Monday, December 2, 2013


Dominic Armstrong, Michael Brofman, Ty Jones, John Brancy, Peter Dugan
Yesterday's recital by the Brooklyn Art Song Society offered a number of delights--the opportunity to hear a rarely performed song cycle composed by Brahms in the 1860's, two gifted lieder interpreters and two equally impressive piano partners, plus the dramatic narration of plummy-voiced actor Ty Jones.  The song cycle Die Schöne Magelone is a setting of texts by Johann Ludwig Tieck--a group of intentionally archaic poems telling a somewhat extended tale of a medieval knight, Count Peter of Provence, his courtship of Princess Magelone of Naples, and the trials and tribulations of their separation and eventual reuniting. There are interesting symbolic elements, including three golden rings given Peter by his mother that he bestows upon Magelone only to have them wind up in the belly of a fish back at Peter's chateau. Shades of Des Knaben Wunderhorn!

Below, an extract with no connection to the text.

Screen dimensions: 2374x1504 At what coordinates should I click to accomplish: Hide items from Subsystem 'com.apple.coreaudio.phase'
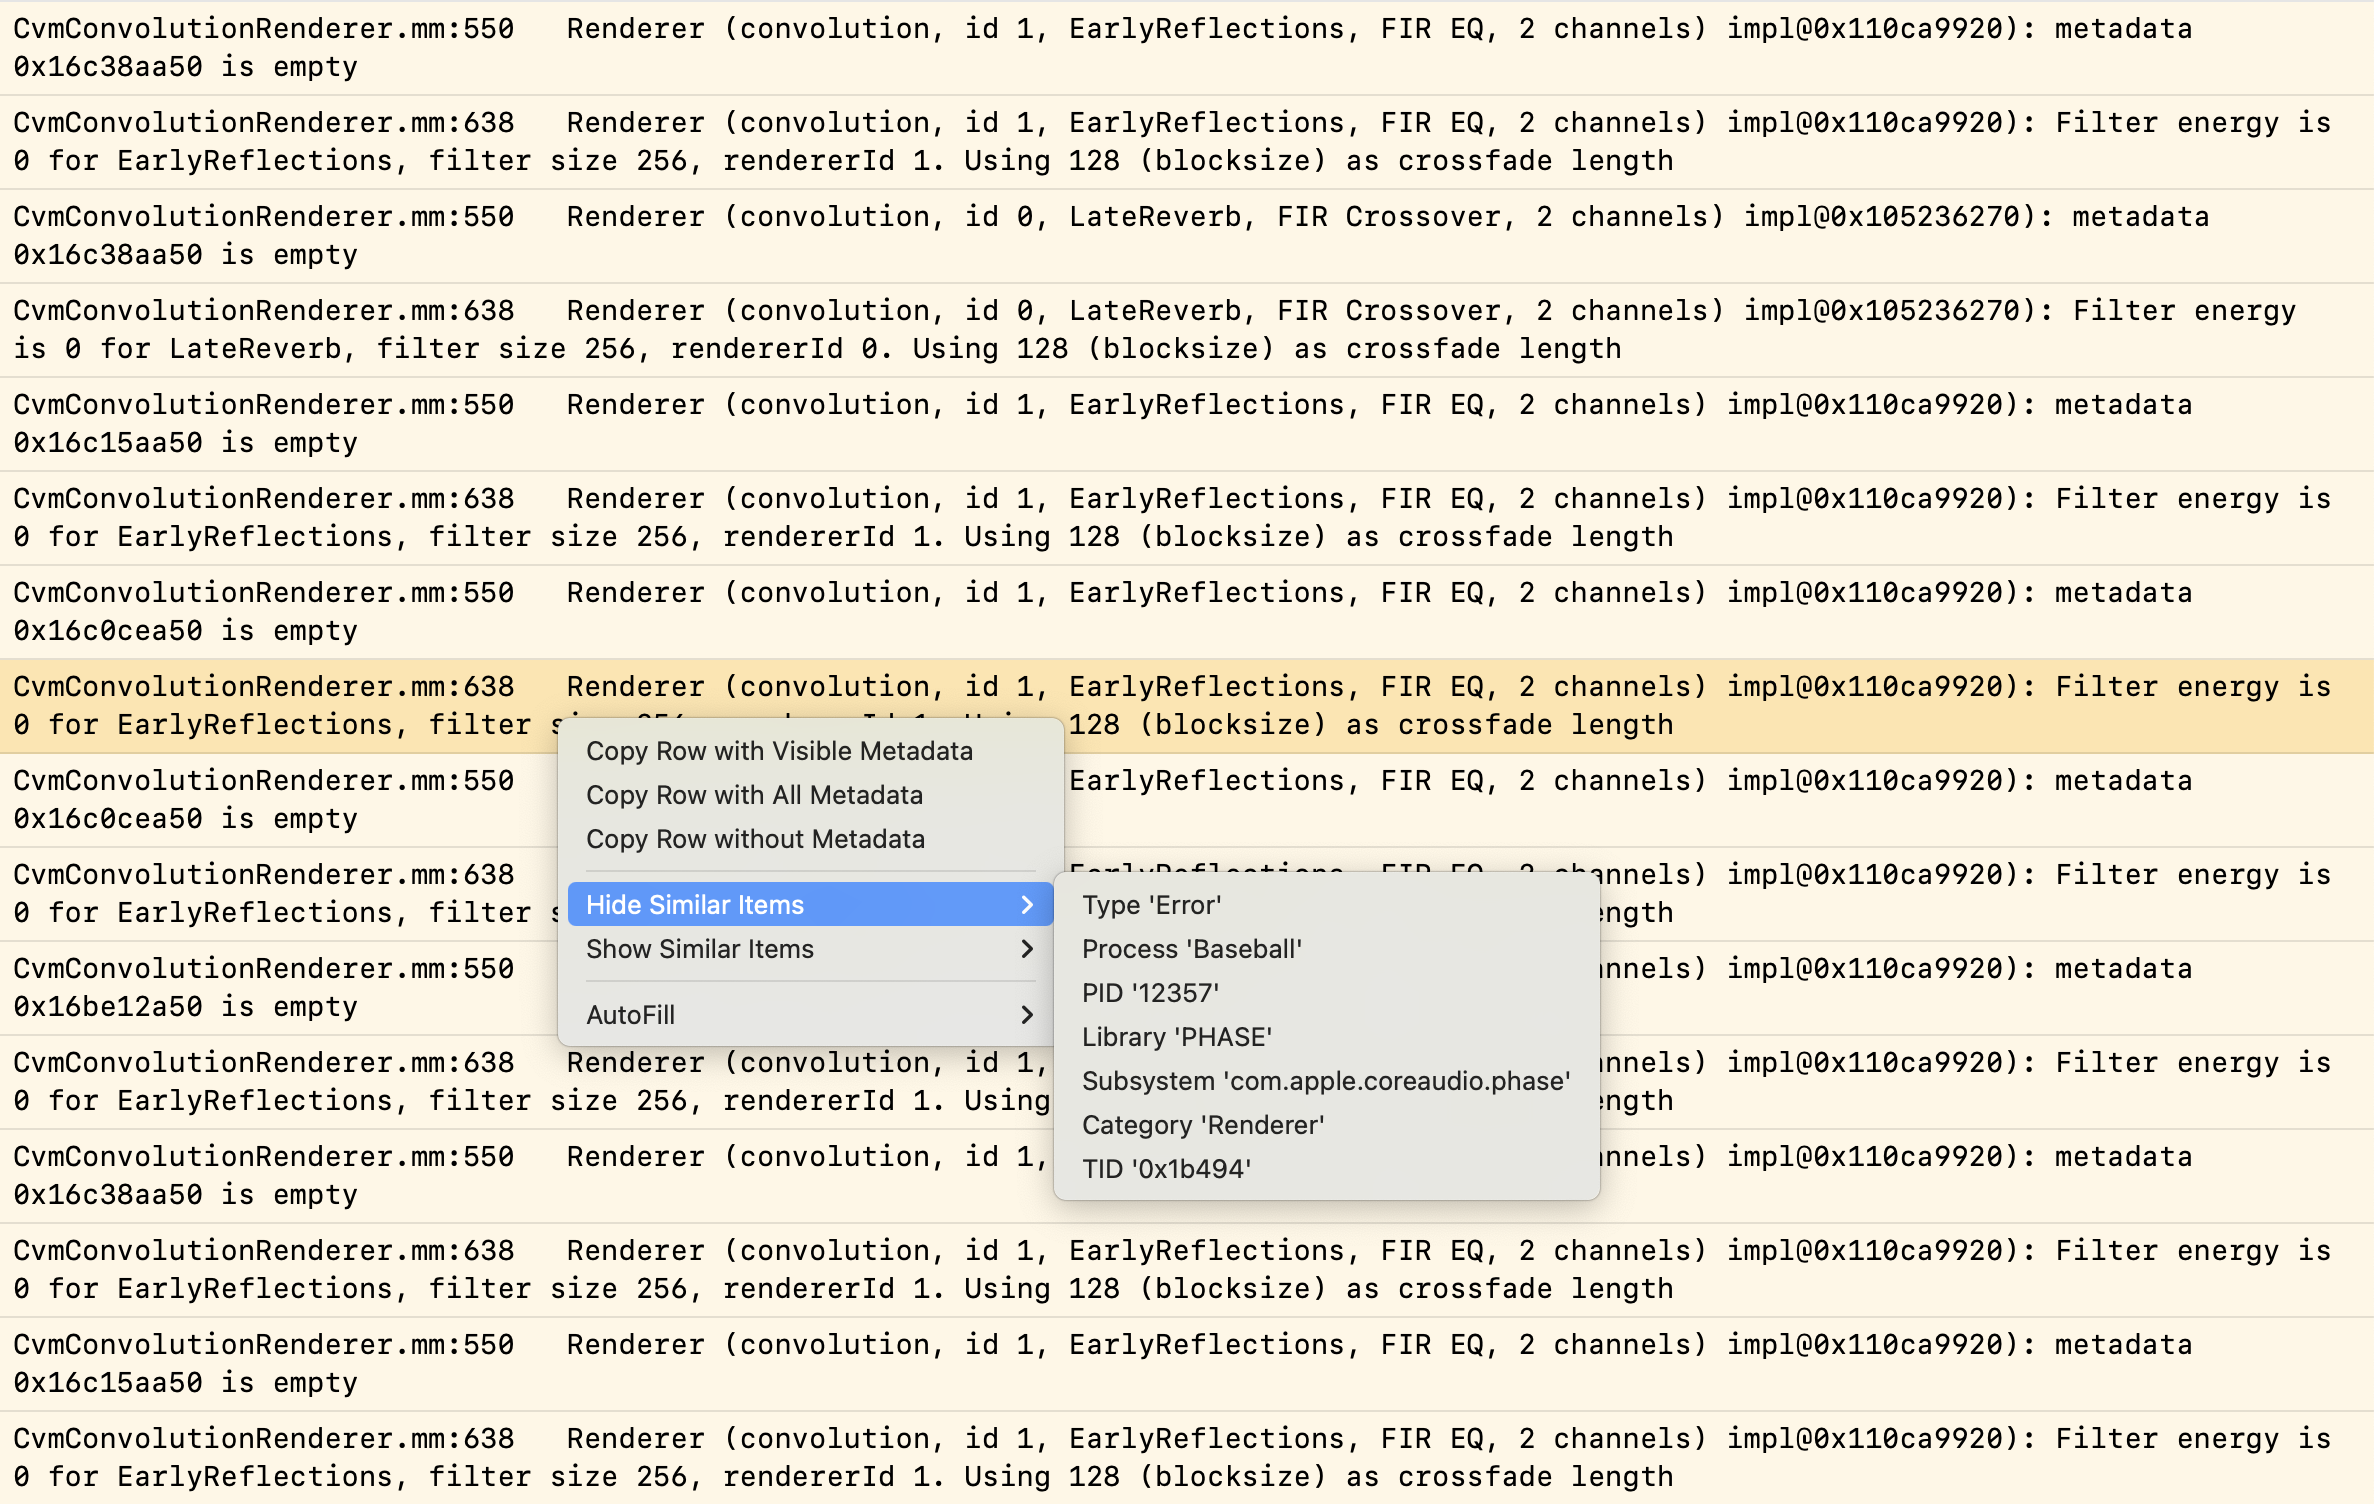pyautogui.click(x=1325, y=1081)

There are 15 lovely songs in all; the narration was translated into English and recited by Mr. Jones while the songs themselves served to express the feelings of longing, love, sorrow and joy.  George London Foundation winners tenor Dominic Armstrong and baritone John Brancy performed the songs with beautiful tone and phrasing as well as total commitment to the material.  We noticed just one tiny flaw in Mr. Armstrong's performance which a non-speaker of German would not have observed.  "Ich" appears in so many German words and was often rendered as "ick"; this should be remedied. Otherwise, both singers had a fine command of the language.

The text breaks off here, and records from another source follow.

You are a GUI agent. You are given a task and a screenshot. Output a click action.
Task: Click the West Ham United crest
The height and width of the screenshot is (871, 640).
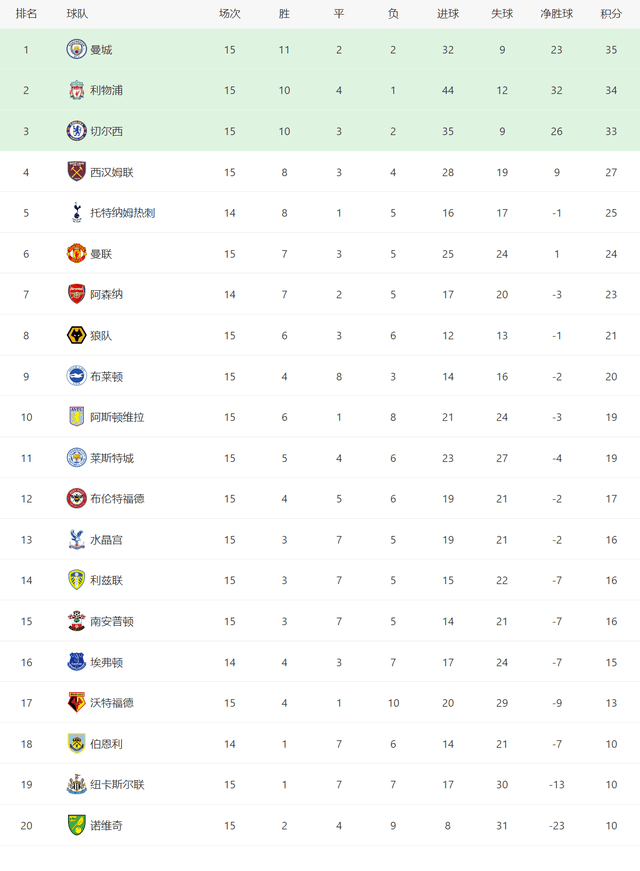[x=77, y=172]
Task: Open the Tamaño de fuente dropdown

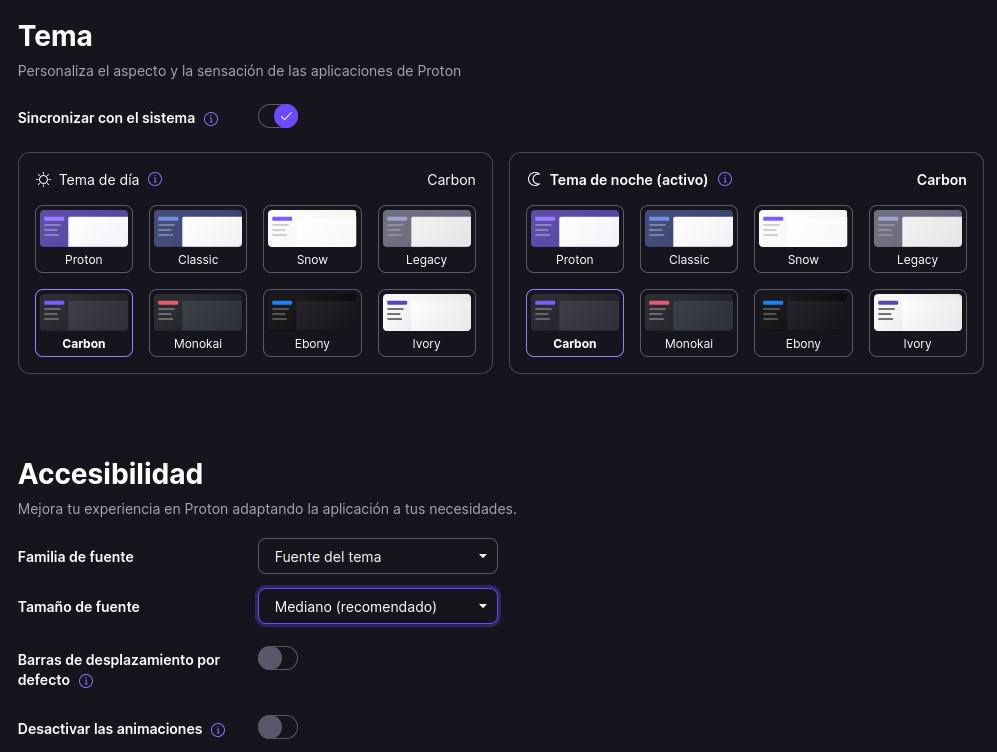Action: coord(378,606)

Mr. Brancy was accompanied by Peter Dugan whose expressive pianism worked very well with Mr. Brancy's heartfelt delivery.  When Sir Peter gallops away from home, Brahms has provided a galloping rhythm in the piano.  In "Sind es Schmerzen, sind es Freuden" the two artists matched each other in sweetness.  In "Ruhe, Sussliebchen im Schatten" the lilt of this tender lullaby with its descending line reminded us of a barcarolle.  For "Wie schnell verschwindet" Mr. Brancy surprised us by singing the voice of the princess with its stratospheric tessitura in falsetto.

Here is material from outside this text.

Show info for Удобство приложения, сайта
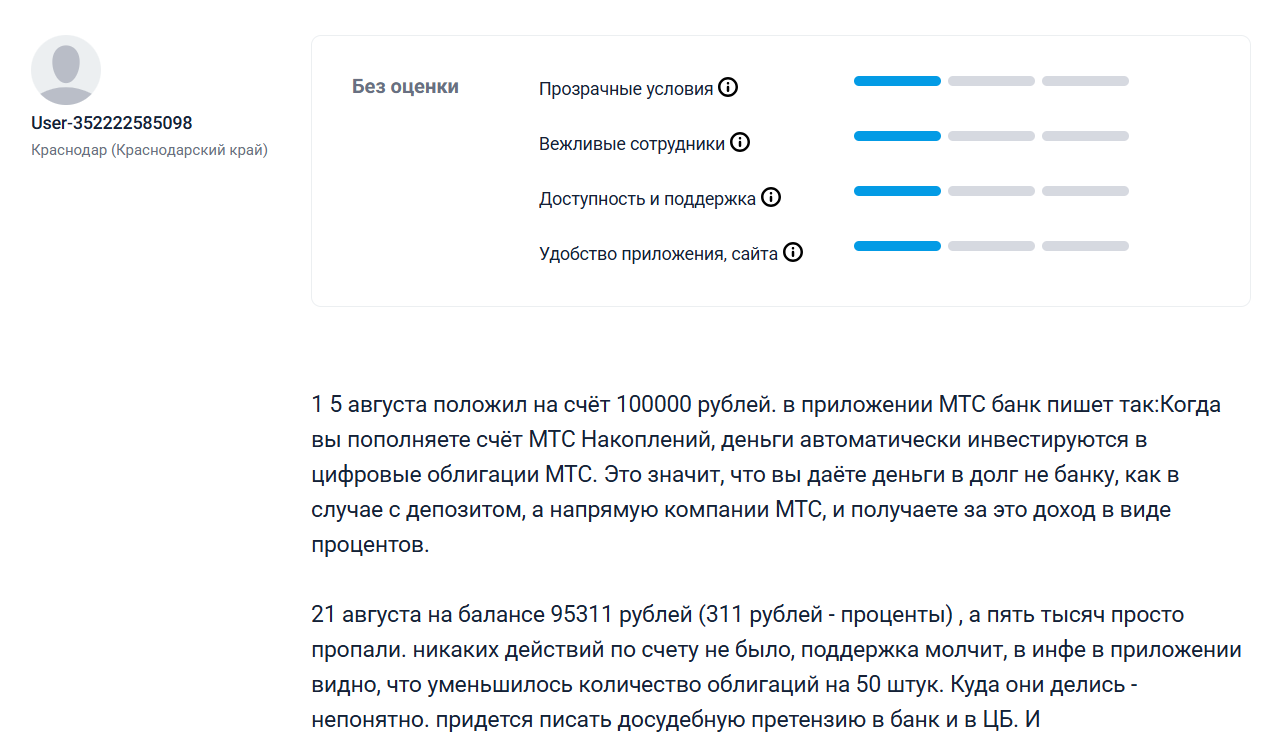This screenshot has height=743, width=1267. pos(793,253)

Mr. Armstrong's piano partner was Michael Brofman himself, Artistic Director of the Brooklyn Art Song Society.  They distinguished themselves in the strophic "Liebe kam aus fernen Landen" and in the two sanguine penultimate songs "Geliebter, wo zaudert" and "Wie froh und frisch mein Sinn sich hebt".

If you were unfortunate enough to have missed this stellar afternoon, there are a number of recordings and we recommend those by Peter Schrier and Dietrich Fischer-Dieskau.  There will be several more recitals this season by the ambitious Brooklyn Art Song Society and if you are a lover of lieder, you are sure to be satisfied.